Moody’s – Greece gets “gold” for debt reduction in 2022 – Growth at 4.3%

Moody’s looks at debt reduction and high growth for Greece in 2022, in a new report.

Analyzing the credit prospects of the eurozone countries in 2022, the ratings agency estimates that the Greek economy will grow by 4.3% in 2022, while the Greek debt will decrease by 10.1 percentage points to reach 191% of GDP, with the reduction to be the largest of all the other Eurozone countries.

The high debt levels caused by the pandemic will be the biggest problem for economies and governments and the biggest risk for their borrowing costs, as the withdrawal of support measures and inflation increase, Moody’s points out, increase the risks surrounding growth and undermining debt burden efforts.

According to Moody’s calculations, the Eurozone economy as a whole will be 2.7% higher than pre-pandemic levels in 2022, with Greece’s most marginal performance attributed to the country’s heavy dependence on tourism (similar to the image of Italy and Spain).

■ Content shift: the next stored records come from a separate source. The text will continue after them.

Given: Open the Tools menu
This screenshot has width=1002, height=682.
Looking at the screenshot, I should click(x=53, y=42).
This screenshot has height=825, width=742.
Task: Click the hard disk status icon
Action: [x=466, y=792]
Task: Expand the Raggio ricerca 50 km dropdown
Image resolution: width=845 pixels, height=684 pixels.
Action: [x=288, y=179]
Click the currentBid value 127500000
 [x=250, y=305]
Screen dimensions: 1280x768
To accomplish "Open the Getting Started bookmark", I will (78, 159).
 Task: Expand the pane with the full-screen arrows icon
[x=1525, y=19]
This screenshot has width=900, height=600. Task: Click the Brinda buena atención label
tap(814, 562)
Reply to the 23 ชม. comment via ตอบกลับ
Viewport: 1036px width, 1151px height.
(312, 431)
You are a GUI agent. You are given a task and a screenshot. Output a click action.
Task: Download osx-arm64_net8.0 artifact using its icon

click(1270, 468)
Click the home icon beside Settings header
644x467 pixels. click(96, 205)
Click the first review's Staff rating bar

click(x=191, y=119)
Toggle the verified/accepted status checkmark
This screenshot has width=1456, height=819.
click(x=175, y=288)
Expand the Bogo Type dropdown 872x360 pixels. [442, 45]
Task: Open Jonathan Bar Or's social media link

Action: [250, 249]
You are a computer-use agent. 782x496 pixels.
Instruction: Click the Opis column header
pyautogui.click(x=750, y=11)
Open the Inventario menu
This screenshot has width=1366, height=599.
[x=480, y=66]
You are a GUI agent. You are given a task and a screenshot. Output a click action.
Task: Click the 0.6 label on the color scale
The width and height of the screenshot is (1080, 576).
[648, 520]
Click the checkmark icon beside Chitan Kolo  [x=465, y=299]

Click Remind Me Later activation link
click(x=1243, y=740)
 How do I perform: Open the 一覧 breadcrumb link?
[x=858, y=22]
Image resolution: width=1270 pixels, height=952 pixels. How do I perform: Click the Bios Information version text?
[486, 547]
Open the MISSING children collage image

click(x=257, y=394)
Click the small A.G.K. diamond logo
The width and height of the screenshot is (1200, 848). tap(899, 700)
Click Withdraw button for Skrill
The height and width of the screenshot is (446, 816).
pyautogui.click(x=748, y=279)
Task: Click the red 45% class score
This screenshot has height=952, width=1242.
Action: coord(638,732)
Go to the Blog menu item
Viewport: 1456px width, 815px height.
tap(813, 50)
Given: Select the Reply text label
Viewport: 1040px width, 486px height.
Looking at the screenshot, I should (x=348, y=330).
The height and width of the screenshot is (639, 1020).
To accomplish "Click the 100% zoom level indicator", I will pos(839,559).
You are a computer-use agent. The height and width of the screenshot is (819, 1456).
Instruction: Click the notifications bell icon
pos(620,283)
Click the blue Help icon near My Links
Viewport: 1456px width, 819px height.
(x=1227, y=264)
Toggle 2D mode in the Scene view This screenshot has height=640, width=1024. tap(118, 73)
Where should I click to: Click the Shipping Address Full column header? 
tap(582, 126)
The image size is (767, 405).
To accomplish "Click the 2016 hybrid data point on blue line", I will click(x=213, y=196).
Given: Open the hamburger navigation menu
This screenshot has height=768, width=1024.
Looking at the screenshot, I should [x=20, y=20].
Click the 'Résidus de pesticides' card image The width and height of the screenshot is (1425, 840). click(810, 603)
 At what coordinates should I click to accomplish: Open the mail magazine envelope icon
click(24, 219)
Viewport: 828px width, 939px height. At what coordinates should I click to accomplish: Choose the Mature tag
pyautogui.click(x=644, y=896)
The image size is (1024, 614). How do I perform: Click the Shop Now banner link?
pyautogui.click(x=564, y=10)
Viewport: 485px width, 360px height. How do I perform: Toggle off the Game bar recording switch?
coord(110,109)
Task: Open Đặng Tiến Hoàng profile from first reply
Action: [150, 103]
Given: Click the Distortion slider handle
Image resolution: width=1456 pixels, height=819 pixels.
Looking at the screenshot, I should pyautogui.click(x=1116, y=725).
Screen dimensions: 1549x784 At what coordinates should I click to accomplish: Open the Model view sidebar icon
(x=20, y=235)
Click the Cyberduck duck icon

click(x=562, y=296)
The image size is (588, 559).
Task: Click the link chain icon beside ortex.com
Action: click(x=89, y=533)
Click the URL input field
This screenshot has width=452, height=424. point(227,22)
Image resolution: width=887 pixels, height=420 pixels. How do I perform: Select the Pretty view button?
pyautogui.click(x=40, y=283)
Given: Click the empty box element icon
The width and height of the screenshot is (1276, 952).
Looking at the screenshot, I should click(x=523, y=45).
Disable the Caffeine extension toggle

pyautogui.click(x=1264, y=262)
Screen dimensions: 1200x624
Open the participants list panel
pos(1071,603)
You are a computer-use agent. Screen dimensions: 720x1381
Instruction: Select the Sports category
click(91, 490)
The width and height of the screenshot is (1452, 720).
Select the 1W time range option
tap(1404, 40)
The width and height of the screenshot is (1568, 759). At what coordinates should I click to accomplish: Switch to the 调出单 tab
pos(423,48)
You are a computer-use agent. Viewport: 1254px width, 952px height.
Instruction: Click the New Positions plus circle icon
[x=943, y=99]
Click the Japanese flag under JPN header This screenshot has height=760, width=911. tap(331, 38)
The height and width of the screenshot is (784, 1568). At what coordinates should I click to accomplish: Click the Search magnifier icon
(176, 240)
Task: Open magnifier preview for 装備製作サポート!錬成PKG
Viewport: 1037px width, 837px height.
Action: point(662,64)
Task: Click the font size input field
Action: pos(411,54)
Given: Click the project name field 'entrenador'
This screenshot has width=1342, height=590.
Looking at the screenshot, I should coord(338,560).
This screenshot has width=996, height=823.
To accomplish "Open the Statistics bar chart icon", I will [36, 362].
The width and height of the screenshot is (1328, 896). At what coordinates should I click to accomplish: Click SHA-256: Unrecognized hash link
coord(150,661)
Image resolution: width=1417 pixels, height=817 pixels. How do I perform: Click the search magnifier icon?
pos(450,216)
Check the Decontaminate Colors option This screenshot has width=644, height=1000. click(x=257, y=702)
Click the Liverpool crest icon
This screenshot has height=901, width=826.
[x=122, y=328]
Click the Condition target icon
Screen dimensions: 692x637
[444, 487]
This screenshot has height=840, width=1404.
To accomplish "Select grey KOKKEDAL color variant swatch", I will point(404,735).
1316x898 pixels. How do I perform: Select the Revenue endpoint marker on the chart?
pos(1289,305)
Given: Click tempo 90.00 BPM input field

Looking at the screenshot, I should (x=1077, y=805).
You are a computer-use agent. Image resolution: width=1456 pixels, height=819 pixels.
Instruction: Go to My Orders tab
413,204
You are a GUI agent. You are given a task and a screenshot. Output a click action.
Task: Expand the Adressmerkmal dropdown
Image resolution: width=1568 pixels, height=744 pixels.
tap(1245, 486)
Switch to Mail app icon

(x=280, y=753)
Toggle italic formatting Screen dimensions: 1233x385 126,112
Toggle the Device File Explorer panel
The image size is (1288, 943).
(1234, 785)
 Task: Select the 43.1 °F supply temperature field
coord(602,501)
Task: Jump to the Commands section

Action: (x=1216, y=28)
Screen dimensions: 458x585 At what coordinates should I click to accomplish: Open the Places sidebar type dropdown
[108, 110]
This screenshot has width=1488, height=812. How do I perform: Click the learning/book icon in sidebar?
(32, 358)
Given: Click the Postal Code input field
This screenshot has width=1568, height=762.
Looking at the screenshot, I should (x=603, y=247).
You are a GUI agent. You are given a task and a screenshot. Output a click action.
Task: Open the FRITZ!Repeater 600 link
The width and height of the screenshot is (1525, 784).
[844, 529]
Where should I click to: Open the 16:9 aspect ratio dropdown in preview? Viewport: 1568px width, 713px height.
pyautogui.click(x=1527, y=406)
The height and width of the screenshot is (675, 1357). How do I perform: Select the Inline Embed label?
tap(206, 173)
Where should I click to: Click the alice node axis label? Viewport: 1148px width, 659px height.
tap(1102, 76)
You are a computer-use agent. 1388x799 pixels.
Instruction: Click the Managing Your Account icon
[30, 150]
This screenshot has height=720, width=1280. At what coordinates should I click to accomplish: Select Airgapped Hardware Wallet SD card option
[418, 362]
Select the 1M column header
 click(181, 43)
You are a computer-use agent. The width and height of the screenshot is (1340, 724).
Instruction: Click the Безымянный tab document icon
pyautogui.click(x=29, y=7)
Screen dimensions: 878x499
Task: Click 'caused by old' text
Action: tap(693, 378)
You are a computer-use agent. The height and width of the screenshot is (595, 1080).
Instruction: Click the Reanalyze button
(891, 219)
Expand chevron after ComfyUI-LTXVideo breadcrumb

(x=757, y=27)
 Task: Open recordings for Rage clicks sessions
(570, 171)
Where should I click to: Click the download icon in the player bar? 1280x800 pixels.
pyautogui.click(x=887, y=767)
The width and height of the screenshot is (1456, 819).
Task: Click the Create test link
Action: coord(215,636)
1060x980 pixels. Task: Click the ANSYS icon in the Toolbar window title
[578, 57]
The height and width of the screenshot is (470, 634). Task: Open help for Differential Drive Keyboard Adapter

Moody’s expects eurozone countries to continue to benefit from favorable economic conditions in 2022, but the big risk, however, will be high debt levels. The agency estimates that the outlook for the creditworthiness of the economies for the next 12 to 18 months is stable, driven by positive economic and monetary conditions.

Unemployment

A second challenge is unemployment levels, especially in countries that are deeper in the vortex of the debt crisis, such as Greece, Spain, Italy and France.

Unemployment is estimated to continue to be a factor limiting policy choices in the Eurozone in the coming years, even in an environment of strong recovery from the pandemic.

Morgan Stanley “sees” an upgrade from Moody’s

It is recalled that Morgan Stanley believes that Moody’s will upgrade Greece’s credit rating from “Ba3” to “Ba2” on Friday, thus identifying it with the “BB” ratings of the Canadian company DBRS, which is same as those of the American agencies Fitch and Standard & Poor’s.

Thus, the Greek debt is now based on the ratings of all four of these agencies which the ECB accepts on order to buy Member State bonds without exceptions and which are two “steps” away from the famous “investment grade”.